Conveniently forgotten were:
-He drove the Giants the length of the field after the Cowboys went ahead 24-17, but a holding penalty on Chris Snee, coach Tom Coughlin's son-in-law, negated a touchdown. There wasn't any Chris Snee-bashing this week because he's just a guard. And Coughlin said he was sending a tape of the call to the NFL because he disagreed with it.
-Manning made some brilliant throws, including a perfect 29-yard completion to Jeremy Shockey at the end of the first half that put New York in range for a field goal that tied the game.
-The Giants' offense, as run by coordinator Kevin Gilbride, is one of the NFL's most complicated. That makes audibles take longer to call, which is what happened on the delay penalties.
Smith's problems were dissected Monday night on ESPN by Ron Jaworski and Steve Young, two of the most astute ex-quarterbacks on television. Indeed, Jaworski spends much of his week breaking down tapes. They noted there have been so many first-round busts at quarterback because scouts are often ex-players who didn't play the position and are enamored of, in Jaworski's words: ``guys who can throw the ball 70 yards from their knees.''
There's something to that. The guy who made that kind of throw is said to be Kyle Boller. But he was scouted personally by Brian Billick, Baltimore's coach and a noted offensive guru who has had little success with QBs, including Boller.
Gil Brandt, the longtime personnel director of the Cowboys and the NFL's scouting consultant, says Jaworski and Young are two of his favorite QBs and two of his favorite analysts. But he disputes their theory, suggesting that, if anything, quarterbacks are overanalyzed by head coaches, coordinators, quarterbacks coaches, general managers and other personnel experts.
Jaworski, correctly, said one of Smith's problems is three offensive coordinators in three NFL seasons. Clearly, his injuries are another; Smith himself suggested that maybe he shouldn't be playing.
Earlier this year, Jaworski weighed in on Eli Manning very favorably, saying during a Giants-Falcons telecast that he had him ranked as the NFL's eighth best quarterback. ``Eighth???'' asked an incredulous Tony Kornheiser, ESPN's non-expert. ``Eighth,'' repeated Jaworski.

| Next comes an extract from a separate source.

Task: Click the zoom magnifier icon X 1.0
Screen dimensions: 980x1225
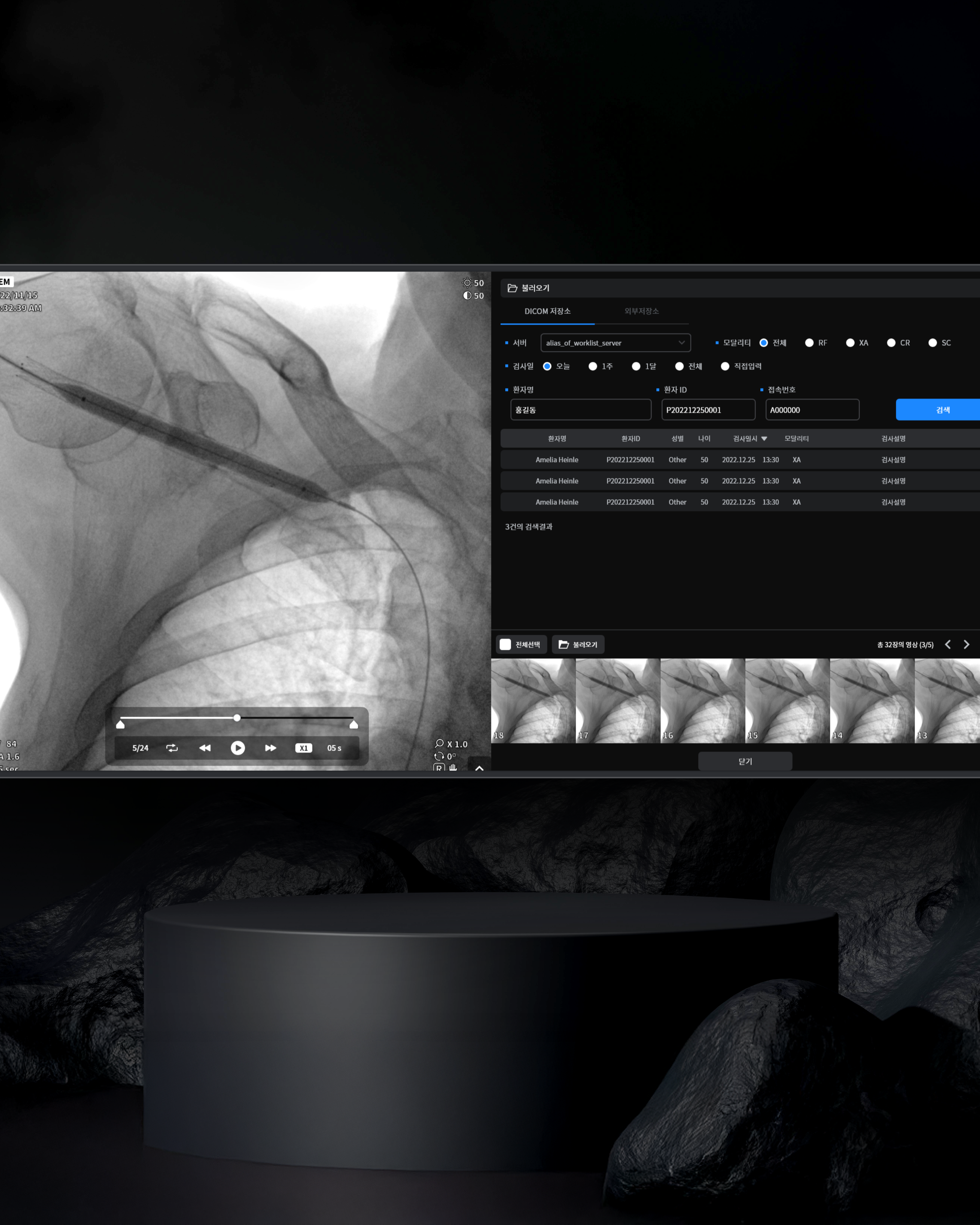Action: (439, 743)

There are stats that validate that.
s a spike.
He's also been knocked for his lack of leadership, most notably by former teammate Tiki Barber. Yet current teammates, most of them happy to have Barber out of the locker room, say Manning is totally in charge of the huddle.
His biggest sin is not being Peyton. Or Brady, Romo or Brett Favre, another QB who dropped through the first round and even was traded away by his first team, the Falcons. But he's having a better season than Rivers, for whom he was traded after he was drafted by San Diego, a team he said he didn't want to play for.
And he's certainly not Ryan Leaf, Tim Couch, Akili Smith, Cade McNown, Jim Druckenmiller or any of the other first-round quarterback busts.
The general consensus now is that the top five QBs in the NFL are Brady, Peyton Manning, Favre, Romo and Carson Palmer. Only Peyton and Palmer were high picks. Next in line is Roethlisberger. But how far behind is Manning?
Ron Jaworski thinks not far. Tony Kornheiser seems to think otherwise.
Which one knows more about QBs?
---
DIRTY DOZEN: The top six and bottom six teams based on current level of play:
1. New England (9-0). Going on 19.
2. Dallas (8-1). Tony Romo gets more impressive each week.
3. Indianapolis (7-2). Injuries taking their toll, but played heroically last week.
4. Green Bay (8-1). Ryan Grant is providing a needed running element.
5. Pittsburgh (7-2). Could beat out battered Indy for a first-round bye.
6. Jacksonville (6-3). Should get David Garrard back this week.

27. Baltimore (4-5). Pathetic against the Bengals despite having a backup QB who can throw 70 yards from his knees.
28. St. Louis (1-8). Favored on the road against the 49ers.
29. Oakland (2-7). Cal might be the best team in the Bay Area.
30. New York Jets (1-8). Didn't play, so didn't move down.
31. San Francisco (2-7). Scary thought: Patriots have their first-round pick, which could be top three.
32. Miami (0-9). Time to look at John Beck.